Mayor, three deputy mayors of Bulgaria’s Teteven arrested
The mayor of the central Bulgarian town of Teteven and his three deputies were arrested on March 17 by officers from the State Agency for National Security (SANS).
Mayor Milen Milev and deputy mayors Detelin Purlev, Levchana Hadzhieva and Dessislav Tsvetanov were taken into 24-hour custody.
Criminal proceedings had been instituted, local media quoted the Regional Prosecutor’s office as saying, but neither the office nor SANS added any further details about why the four were arrested.
Milev was elected mayor of Teteven in 2011 with the backing of the Agrarian National Union and centre-right party GERB, in a second-round victory in which he got 54 per cent of the votes, defeating Bulgarian Socialist Party rival Tsetska Dimitrova.

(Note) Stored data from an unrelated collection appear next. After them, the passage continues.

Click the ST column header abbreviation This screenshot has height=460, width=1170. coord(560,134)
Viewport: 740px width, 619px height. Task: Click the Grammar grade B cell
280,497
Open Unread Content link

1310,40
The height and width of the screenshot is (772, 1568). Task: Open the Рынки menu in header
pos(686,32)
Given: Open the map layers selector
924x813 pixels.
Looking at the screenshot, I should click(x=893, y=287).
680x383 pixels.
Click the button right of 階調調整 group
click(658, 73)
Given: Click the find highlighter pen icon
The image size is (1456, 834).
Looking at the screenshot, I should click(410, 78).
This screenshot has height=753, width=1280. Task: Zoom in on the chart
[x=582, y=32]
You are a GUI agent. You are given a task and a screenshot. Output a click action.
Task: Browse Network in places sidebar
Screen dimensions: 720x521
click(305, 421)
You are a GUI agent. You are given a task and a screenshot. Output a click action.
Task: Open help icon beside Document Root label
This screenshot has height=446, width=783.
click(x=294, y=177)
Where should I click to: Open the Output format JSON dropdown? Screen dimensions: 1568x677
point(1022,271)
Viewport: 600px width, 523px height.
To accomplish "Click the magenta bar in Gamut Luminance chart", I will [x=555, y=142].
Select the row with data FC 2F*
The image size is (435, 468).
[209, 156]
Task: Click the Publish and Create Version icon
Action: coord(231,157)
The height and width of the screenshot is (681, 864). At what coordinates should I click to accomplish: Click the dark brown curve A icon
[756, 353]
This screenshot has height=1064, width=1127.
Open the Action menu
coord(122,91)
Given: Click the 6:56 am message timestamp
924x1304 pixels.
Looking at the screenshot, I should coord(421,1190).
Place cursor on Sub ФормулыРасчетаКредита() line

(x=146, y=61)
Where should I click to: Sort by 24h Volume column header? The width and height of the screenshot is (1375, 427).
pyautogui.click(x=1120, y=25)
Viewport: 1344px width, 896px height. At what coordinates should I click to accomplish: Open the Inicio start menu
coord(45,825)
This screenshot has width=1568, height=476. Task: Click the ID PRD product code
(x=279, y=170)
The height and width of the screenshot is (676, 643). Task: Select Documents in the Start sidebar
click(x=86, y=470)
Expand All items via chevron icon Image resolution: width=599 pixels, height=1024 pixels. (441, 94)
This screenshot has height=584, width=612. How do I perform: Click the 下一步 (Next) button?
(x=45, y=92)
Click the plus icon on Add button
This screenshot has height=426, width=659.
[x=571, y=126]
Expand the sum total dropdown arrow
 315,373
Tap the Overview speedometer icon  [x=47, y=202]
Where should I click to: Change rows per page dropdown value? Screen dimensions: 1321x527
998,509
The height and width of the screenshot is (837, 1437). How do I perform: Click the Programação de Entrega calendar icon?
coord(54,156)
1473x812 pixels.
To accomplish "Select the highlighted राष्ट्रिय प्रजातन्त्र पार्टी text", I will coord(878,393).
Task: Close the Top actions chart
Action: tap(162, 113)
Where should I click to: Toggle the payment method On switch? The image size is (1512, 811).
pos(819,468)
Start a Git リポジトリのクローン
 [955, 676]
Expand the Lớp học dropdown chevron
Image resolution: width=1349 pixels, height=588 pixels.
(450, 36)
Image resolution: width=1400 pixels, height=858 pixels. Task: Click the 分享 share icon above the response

According to the municipal website, Milev (52) was born in Teteven and graduated from Shoumen University. He worked for Balkantourist variously as a barman, waiter and porter and spent two years as a lumberjack in Komi. The end of the communist era found him running a Bulgarplod fruit shop.
He went on to managing companies involved in the import, processing and marketing of sugar and also was a consultant in the tourism industry.
Milev was elected town council chairperson in 2007.
His CV on the municipal website describes him as an “addicted offroader” while local media reports said he was well-known for owning luxury vehicles, one of which he had bought from television talk show host Slavi Trifonov.
(Photo of Milev from the municipal website, and of the municipal building by Anton Lefterov)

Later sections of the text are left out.